The next phase of the war over reproduction in America

What’s next for the battle over abortion? Mary Ziegler argues that simply undoing Roe v. Wade has never been the endpoint for the antiabortion movement. Since the 1960s, the larger goal has been to secure recognition of fetuses and embryos as persons under the Fourteenth Amendment of the U.S. Constitution, a step that the modern antiabortion movement argues would make liberal abortion laws unconstitutional. 
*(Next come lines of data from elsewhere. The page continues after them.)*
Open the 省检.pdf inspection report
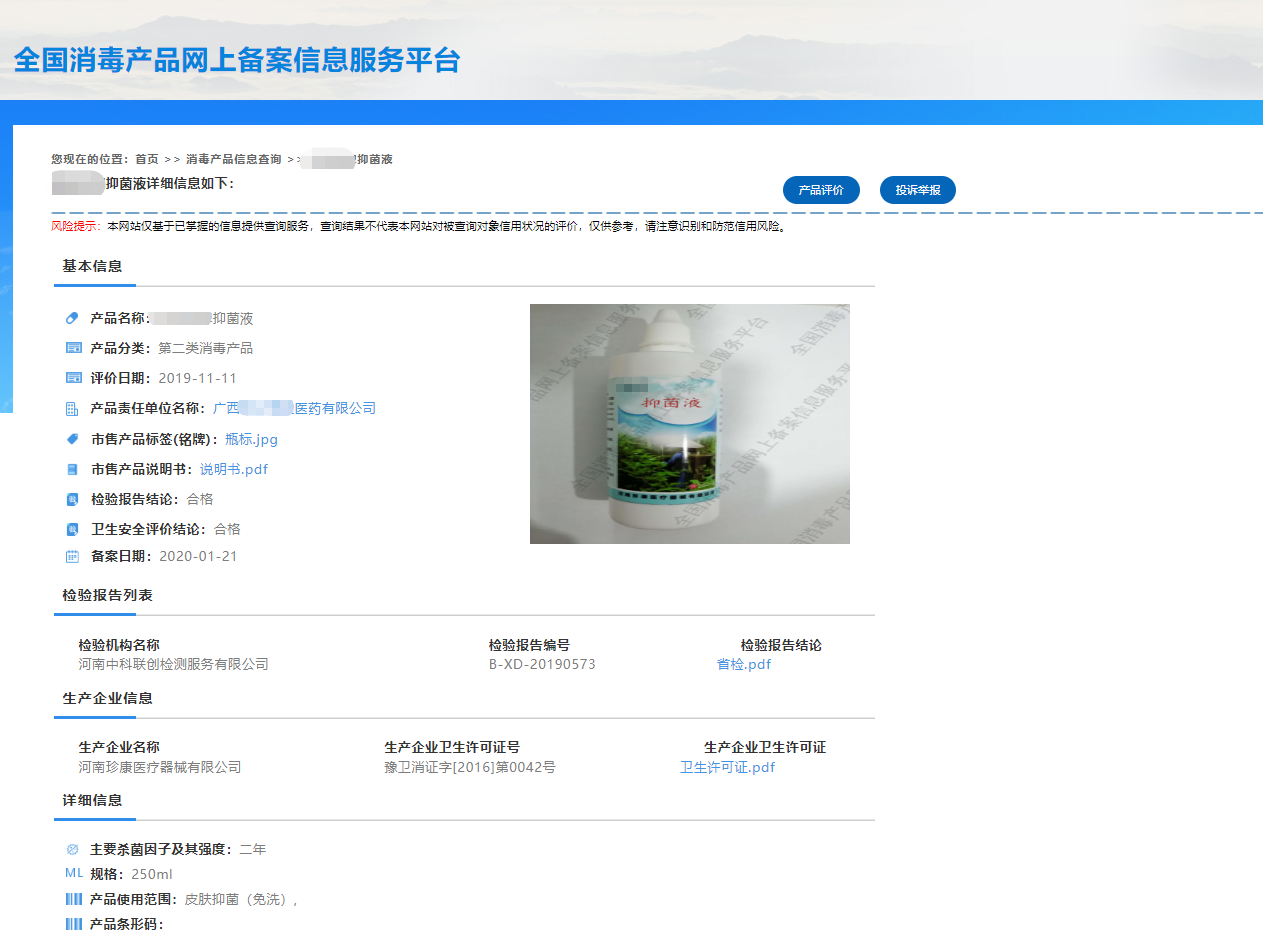The height and width of the screenshot is (941, 1263). (744, 664)
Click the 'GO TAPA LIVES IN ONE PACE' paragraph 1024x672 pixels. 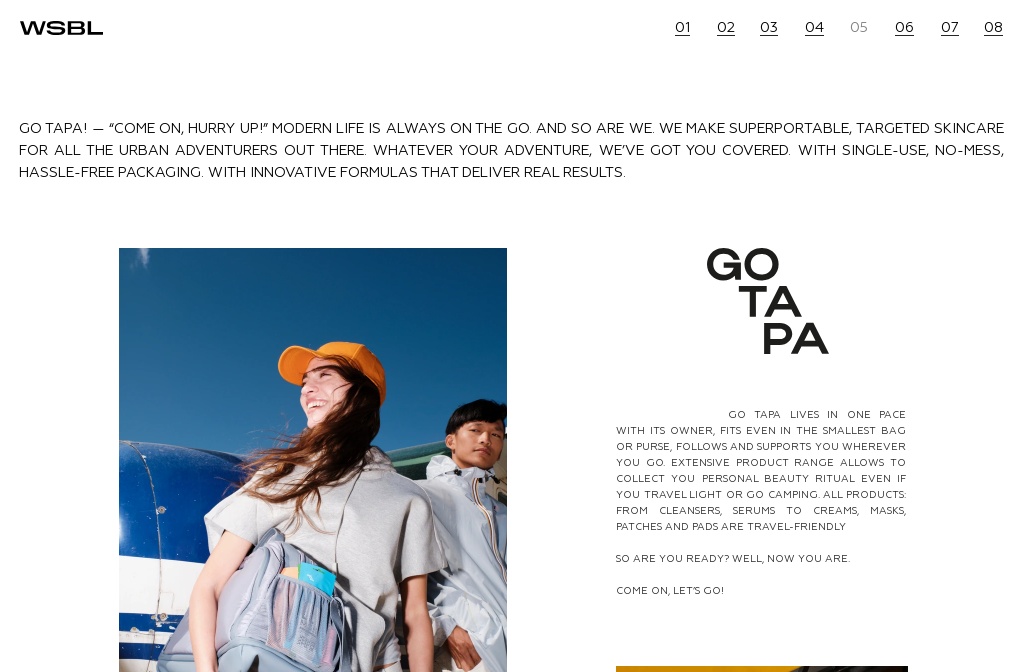pyautogui.click(x=761, y=470)
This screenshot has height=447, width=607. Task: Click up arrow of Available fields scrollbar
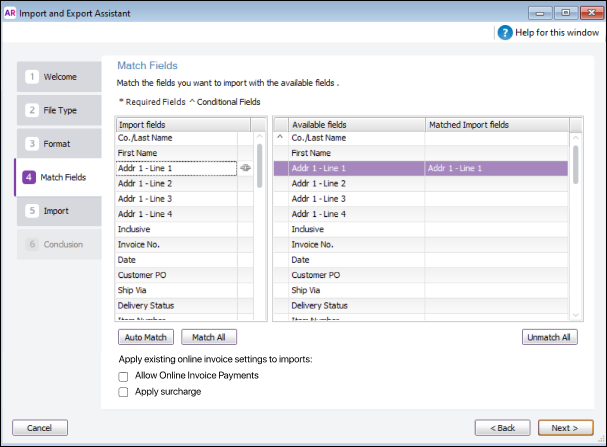click(x=576, y=137)
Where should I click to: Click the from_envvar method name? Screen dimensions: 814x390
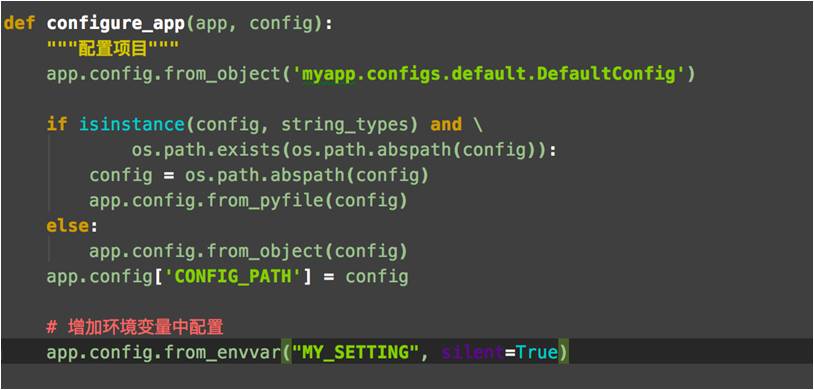point(222,353)
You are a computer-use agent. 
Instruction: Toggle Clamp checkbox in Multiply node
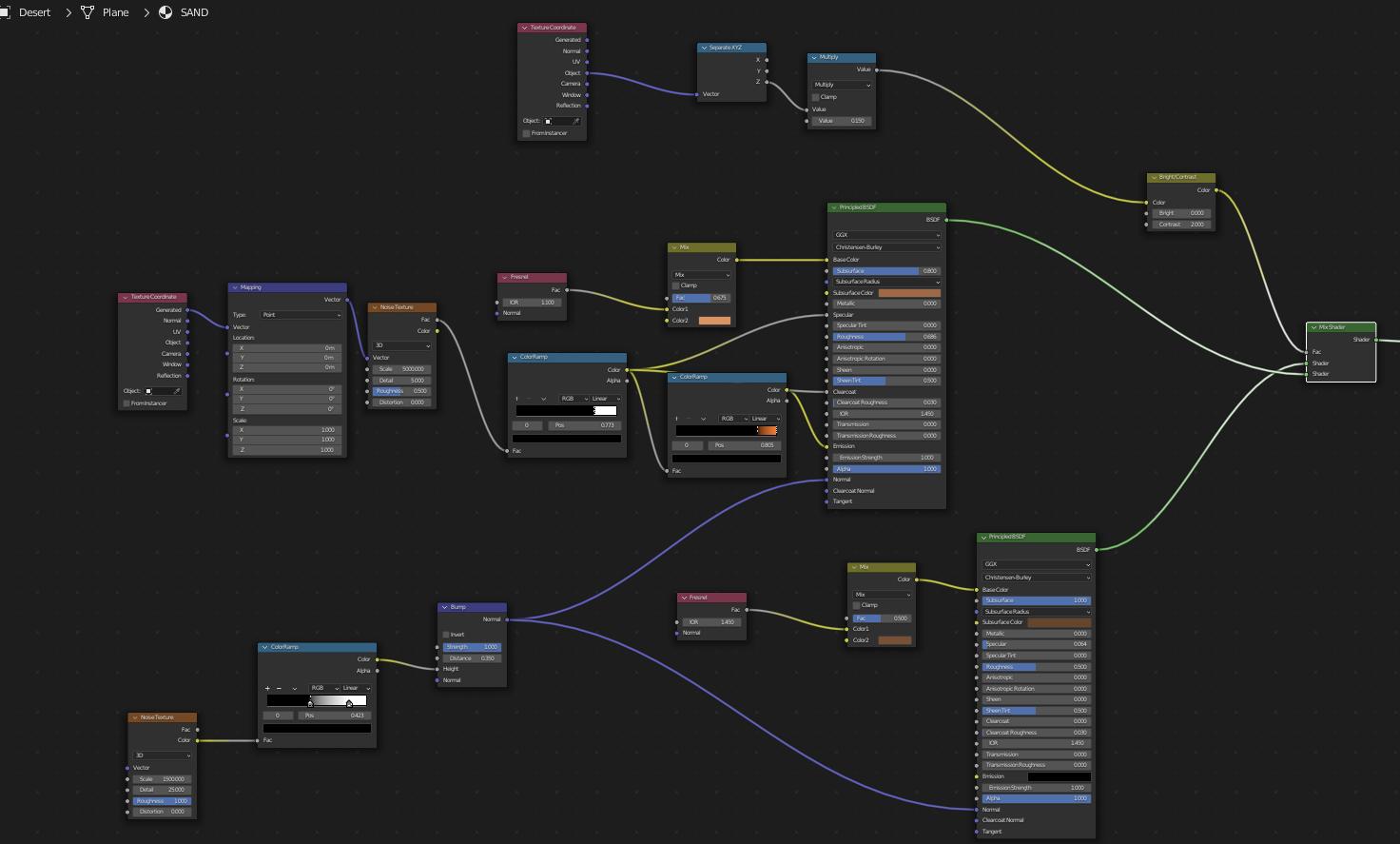[x=816, y=97]
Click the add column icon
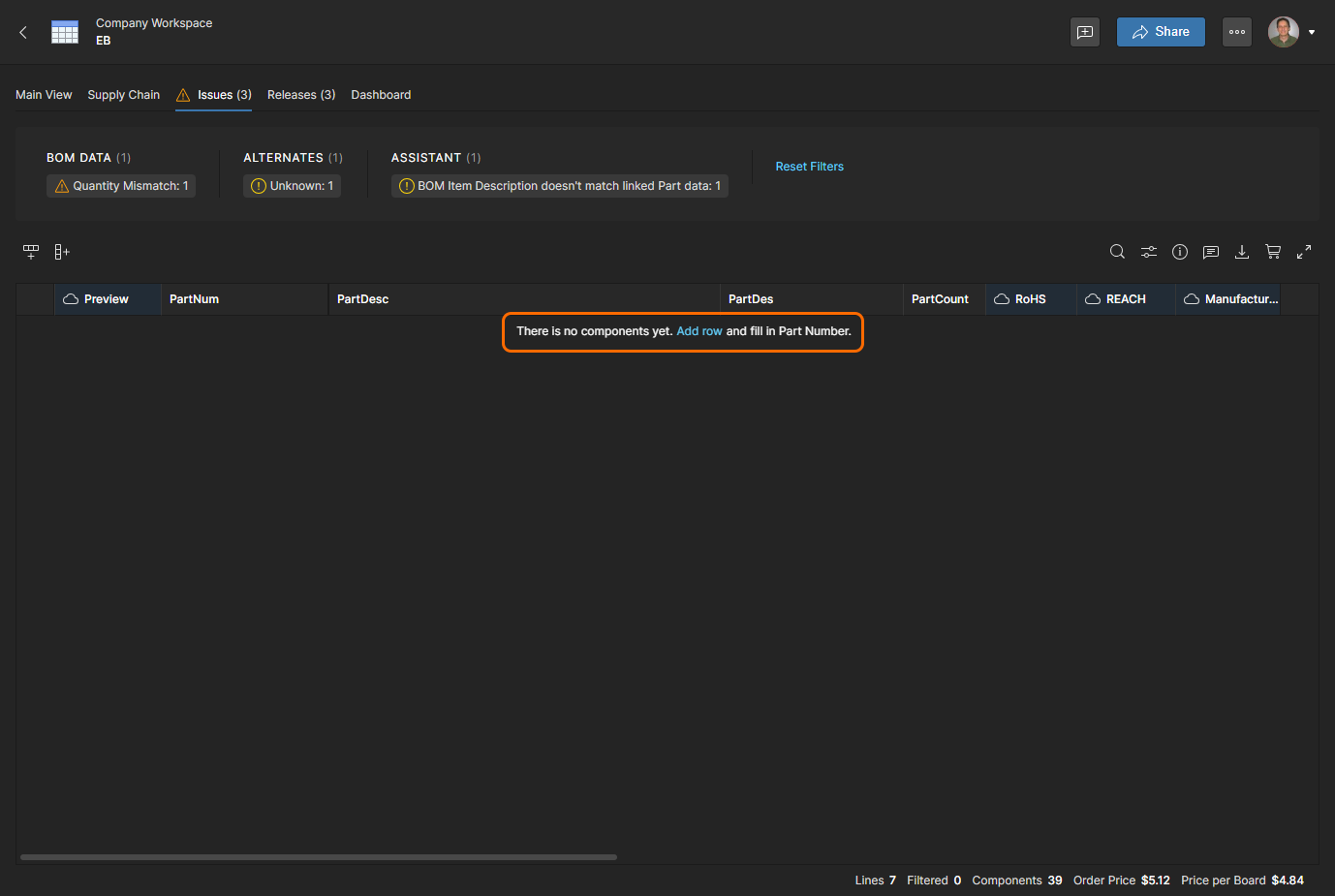This screenshot has height=896, width=1335. point(62,252)
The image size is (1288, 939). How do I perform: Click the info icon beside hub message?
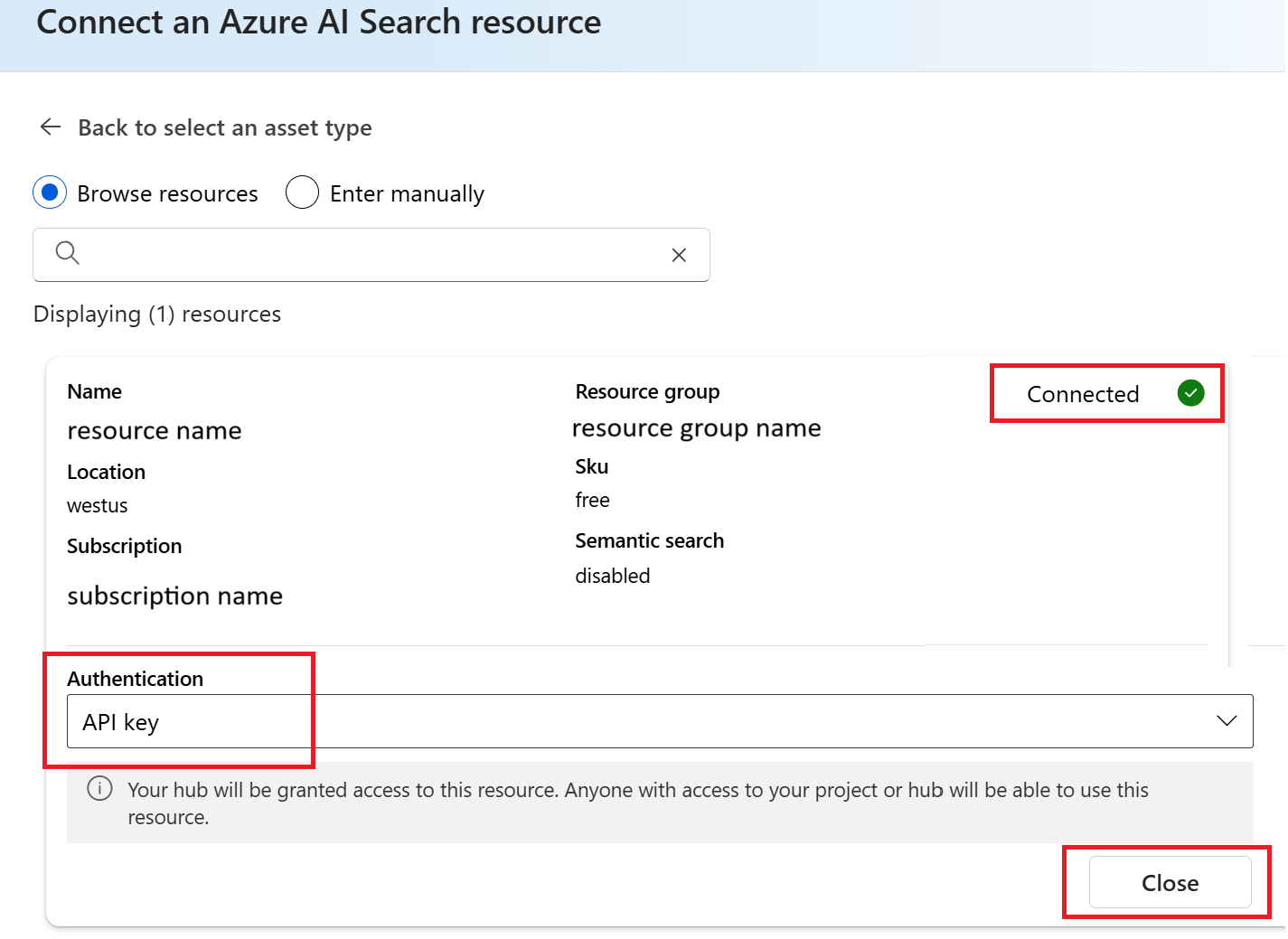click(x=99, y=789)
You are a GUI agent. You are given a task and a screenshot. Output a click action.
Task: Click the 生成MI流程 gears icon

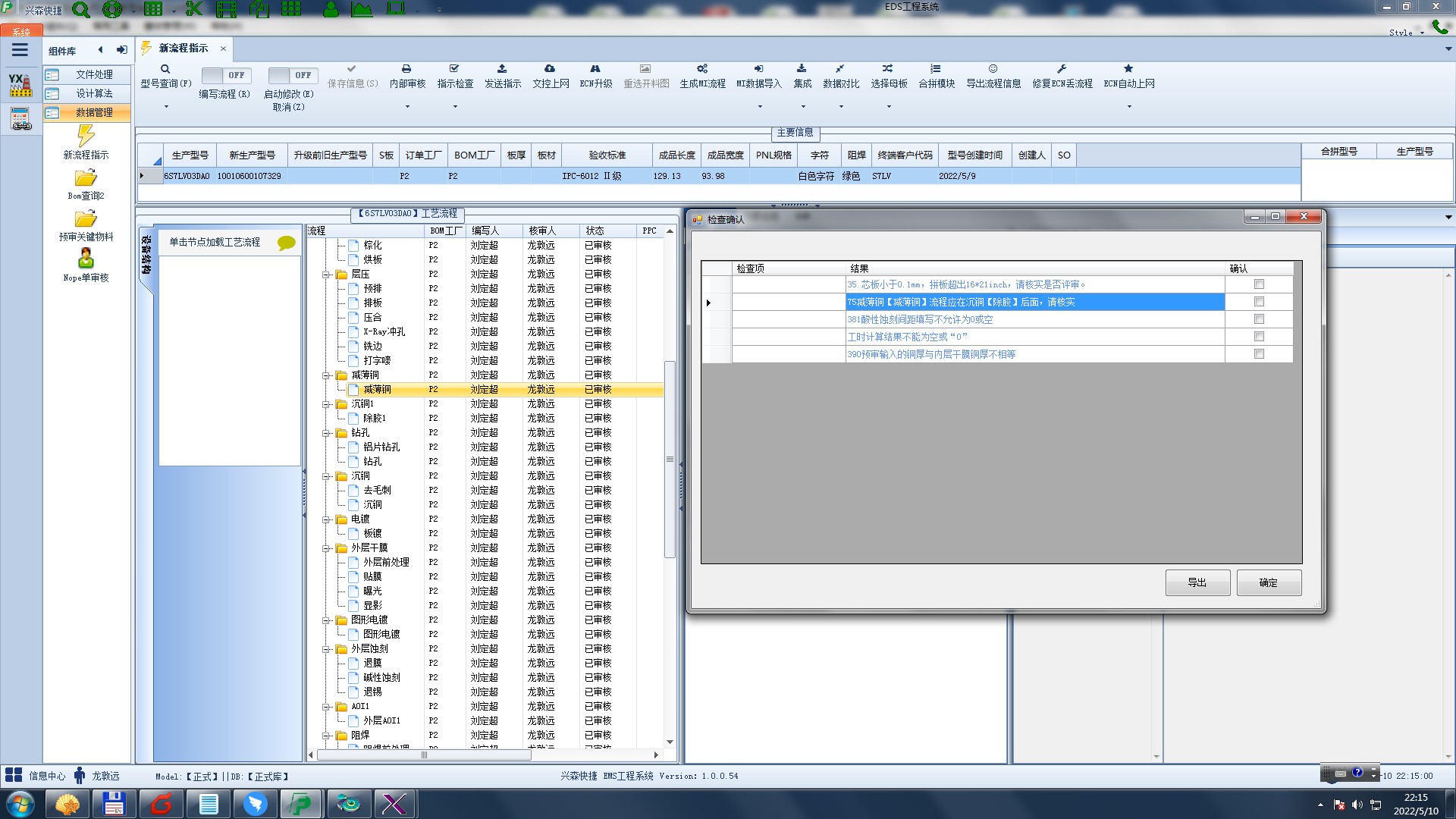click(702, 69)
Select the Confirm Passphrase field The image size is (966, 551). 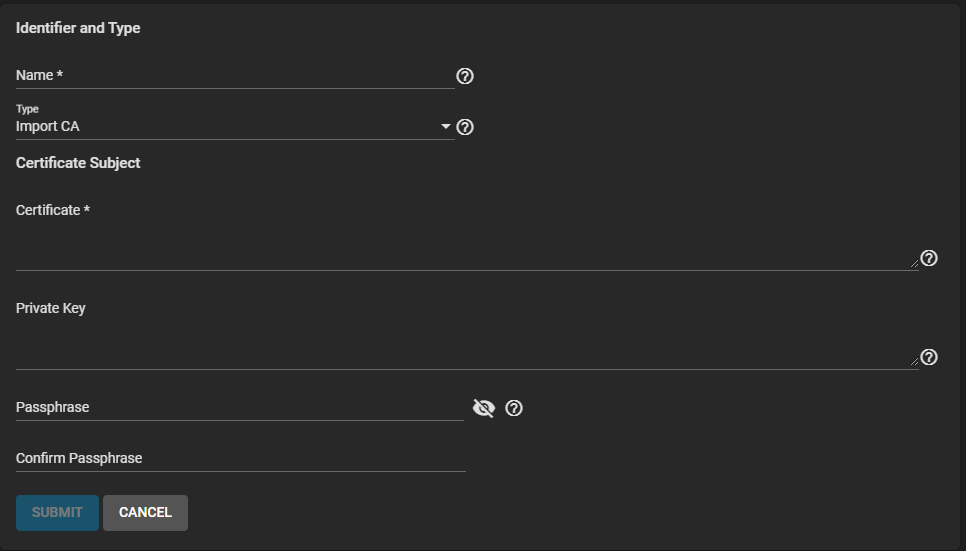[240, 459]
Personhood chronicles the internal struggles and changing ideas about race, sex, religion, war, corporate rights, and poverty that shaped the personhood struggle over half a century. The book explores how Americans came to take for granted that fetal personhood requires criminalization and suggests that other ways of valuing both fetal life and women’s equality might be possible. Ziegler ultimately shows that the battle for personhood has long been about more than abortion: it has aimed to overhaul the regulation of in vitro fertilization, contraception, and the behavior of pregnant women; change the meaning of equality under the law; and determine how courts decide which fundamental rights Americans enjoy. This book is necessary reading for anyone seeking to understand the era launched by the reversal of Roe.

About the author

Mary Ziegler is the Martin Luther King Jr. Professor of Law at the University of California, Davis, and author of six books on the law, history, and politics of abortion and American conservatism. She lives in Sausalito, CA.